▶ [The task]:
Across the entries below, how many lines have the string "indicator" in them? Reply with only the number.

▶ [Records supplied]:
════
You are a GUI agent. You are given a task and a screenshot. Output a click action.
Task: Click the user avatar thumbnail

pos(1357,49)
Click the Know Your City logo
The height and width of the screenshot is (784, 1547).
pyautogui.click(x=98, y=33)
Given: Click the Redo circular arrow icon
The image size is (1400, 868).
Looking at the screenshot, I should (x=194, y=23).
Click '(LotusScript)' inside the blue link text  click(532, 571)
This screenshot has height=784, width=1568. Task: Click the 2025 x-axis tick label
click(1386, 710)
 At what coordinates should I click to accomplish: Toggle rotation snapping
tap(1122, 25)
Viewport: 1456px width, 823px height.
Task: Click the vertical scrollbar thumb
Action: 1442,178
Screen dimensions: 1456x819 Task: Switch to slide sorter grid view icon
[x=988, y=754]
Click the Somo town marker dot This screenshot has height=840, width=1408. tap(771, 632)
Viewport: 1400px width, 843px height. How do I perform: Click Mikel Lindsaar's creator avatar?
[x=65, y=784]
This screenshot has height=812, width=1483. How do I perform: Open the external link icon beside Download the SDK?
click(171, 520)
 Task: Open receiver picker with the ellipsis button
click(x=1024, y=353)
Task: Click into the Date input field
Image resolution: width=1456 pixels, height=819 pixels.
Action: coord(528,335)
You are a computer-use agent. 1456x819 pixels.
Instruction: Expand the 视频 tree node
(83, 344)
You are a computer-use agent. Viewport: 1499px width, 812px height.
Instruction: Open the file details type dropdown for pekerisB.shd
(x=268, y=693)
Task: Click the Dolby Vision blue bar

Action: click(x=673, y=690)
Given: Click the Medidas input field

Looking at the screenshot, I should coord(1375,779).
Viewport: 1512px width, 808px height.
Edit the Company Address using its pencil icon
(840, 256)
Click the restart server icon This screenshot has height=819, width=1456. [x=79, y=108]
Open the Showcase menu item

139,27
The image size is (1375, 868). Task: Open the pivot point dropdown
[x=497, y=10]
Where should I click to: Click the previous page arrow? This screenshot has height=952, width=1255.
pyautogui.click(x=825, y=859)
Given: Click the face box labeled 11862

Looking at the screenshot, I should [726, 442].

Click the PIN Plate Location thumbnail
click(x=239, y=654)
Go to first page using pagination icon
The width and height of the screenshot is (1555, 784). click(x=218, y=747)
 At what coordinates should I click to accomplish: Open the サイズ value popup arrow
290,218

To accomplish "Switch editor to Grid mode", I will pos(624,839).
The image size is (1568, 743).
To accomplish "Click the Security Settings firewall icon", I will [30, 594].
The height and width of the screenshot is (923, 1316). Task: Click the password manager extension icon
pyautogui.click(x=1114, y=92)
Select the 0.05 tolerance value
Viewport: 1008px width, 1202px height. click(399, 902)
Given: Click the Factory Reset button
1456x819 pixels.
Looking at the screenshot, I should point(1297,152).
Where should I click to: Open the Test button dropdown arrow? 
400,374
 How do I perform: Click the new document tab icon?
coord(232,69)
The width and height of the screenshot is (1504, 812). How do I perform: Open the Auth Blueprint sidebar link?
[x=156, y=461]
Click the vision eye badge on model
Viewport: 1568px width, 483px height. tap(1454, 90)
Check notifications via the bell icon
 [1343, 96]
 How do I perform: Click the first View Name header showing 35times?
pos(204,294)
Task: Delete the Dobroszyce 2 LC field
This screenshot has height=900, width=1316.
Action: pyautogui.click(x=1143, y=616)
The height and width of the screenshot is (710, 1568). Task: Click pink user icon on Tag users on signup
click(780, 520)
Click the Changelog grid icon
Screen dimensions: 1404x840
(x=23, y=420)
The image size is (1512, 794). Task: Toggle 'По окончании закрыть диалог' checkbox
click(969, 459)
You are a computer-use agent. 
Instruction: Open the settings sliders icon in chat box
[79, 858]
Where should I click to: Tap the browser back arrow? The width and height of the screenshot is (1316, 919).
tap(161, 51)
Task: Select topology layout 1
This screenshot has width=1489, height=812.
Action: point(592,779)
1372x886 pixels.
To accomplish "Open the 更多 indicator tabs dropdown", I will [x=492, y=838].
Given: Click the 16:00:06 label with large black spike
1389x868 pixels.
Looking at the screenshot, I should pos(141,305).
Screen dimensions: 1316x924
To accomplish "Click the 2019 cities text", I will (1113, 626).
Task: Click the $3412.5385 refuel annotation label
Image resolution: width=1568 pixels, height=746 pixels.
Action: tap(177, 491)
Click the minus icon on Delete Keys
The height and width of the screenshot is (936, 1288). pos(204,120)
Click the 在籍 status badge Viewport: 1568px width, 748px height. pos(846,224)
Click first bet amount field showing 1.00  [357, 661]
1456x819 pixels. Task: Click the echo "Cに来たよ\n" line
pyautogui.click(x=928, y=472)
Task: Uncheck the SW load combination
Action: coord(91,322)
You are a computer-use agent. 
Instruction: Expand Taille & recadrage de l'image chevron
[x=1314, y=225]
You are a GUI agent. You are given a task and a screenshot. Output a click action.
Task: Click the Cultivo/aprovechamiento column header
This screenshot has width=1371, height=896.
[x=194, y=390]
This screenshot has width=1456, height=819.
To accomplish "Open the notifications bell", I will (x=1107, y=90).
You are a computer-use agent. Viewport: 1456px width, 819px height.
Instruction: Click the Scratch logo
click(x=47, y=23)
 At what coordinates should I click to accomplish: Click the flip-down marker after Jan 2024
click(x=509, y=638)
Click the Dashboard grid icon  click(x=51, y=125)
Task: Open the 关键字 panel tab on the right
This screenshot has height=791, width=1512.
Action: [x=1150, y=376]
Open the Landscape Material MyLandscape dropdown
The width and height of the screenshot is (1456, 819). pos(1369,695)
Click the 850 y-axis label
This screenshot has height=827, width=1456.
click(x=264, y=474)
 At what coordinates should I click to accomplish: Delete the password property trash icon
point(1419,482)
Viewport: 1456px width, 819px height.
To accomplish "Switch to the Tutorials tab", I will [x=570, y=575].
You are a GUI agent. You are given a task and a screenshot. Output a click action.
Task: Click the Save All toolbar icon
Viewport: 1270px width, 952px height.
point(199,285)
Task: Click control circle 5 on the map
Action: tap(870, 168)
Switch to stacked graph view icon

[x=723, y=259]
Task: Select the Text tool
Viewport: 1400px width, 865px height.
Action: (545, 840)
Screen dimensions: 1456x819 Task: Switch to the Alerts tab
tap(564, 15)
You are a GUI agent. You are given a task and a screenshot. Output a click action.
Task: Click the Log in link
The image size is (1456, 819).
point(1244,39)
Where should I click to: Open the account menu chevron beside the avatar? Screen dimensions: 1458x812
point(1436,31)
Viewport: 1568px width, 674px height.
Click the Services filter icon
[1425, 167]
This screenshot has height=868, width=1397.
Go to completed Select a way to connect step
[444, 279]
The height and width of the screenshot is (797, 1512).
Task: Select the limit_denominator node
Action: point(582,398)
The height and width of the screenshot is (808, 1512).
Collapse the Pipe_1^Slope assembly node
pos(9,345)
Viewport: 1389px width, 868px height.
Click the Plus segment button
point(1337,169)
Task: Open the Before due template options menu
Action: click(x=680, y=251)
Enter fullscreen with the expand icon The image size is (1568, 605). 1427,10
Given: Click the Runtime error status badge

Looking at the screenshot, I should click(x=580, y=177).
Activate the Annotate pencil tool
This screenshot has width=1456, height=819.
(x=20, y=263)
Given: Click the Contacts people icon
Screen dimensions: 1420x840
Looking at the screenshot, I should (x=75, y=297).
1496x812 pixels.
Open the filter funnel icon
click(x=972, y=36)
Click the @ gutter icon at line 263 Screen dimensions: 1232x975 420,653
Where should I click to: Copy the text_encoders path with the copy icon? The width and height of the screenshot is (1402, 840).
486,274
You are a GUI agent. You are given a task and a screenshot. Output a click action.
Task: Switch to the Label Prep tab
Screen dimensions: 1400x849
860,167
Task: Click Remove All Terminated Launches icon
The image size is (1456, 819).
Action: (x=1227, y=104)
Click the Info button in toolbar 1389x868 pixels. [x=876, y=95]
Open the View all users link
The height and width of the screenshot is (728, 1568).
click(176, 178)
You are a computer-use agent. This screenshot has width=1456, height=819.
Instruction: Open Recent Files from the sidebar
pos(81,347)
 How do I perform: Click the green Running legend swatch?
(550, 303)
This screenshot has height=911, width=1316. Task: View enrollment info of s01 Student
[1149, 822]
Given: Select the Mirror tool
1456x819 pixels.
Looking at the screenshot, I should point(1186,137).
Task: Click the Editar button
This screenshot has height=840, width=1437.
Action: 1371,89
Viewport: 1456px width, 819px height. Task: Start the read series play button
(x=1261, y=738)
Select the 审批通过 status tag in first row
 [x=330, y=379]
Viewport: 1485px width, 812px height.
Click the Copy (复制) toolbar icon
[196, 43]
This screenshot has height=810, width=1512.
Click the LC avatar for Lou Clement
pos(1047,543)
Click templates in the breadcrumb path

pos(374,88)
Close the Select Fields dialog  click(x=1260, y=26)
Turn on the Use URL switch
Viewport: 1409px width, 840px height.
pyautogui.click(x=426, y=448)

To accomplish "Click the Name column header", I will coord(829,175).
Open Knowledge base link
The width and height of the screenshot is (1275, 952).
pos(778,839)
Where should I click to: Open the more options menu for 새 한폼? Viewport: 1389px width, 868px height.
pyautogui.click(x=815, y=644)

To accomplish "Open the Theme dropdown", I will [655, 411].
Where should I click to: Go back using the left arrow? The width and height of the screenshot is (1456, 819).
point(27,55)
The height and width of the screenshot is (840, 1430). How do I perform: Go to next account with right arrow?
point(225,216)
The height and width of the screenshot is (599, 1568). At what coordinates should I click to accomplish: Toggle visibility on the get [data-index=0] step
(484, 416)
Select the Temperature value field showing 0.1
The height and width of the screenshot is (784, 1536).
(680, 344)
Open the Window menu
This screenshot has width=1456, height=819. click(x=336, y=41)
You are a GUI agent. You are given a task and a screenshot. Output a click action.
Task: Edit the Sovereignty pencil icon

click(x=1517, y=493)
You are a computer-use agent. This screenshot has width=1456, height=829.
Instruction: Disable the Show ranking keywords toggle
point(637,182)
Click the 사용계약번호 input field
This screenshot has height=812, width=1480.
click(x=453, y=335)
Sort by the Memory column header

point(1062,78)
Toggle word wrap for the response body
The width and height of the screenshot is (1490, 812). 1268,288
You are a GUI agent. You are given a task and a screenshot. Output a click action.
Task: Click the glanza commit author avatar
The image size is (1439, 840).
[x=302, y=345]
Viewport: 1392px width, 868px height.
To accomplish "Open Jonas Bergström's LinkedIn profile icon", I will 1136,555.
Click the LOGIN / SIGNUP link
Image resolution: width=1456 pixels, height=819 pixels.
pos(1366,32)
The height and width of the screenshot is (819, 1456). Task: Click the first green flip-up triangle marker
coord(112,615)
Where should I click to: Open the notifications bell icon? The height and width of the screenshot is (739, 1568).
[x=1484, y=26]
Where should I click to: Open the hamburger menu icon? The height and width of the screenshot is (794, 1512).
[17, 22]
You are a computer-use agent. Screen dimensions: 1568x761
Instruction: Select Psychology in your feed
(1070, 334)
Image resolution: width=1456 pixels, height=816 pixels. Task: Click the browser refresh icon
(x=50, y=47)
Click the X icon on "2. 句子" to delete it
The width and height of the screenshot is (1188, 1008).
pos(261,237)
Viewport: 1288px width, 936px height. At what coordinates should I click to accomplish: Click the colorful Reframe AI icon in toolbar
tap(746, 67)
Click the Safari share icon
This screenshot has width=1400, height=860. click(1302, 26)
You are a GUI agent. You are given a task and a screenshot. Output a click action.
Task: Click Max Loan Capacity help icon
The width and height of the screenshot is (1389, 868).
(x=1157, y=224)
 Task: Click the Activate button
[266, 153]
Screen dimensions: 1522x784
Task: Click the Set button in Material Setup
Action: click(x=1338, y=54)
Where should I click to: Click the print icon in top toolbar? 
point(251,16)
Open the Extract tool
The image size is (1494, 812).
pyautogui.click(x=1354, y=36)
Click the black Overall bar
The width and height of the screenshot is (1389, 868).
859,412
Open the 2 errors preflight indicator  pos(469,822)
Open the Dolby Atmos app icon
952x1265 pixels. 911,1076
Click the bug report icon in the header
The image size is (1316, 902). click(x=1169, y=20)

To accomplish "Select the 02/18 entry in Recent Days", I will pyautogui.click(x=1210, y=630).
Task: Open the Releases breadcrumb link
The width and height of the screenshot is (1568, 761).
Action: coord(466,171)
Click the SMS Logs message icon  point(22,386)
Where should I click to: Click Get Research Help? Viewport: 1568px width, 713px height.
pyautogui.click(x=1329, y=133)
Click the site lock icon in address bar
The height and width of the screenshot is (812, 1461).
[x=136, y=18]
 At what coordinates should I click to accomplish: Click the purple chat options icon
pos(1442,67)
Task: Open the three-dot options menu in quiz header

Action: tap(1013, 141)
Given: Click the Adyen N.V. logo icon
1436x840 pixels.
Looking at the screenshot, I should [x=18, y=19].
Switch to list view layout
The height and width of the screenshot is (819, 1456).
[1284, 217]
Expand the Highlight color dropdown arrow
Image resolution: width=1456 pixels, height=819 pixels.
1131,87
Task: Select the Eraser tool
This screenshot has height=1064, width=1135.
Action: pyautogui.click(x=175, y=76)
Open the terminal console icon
════
▶ [Response to the exercise]:
2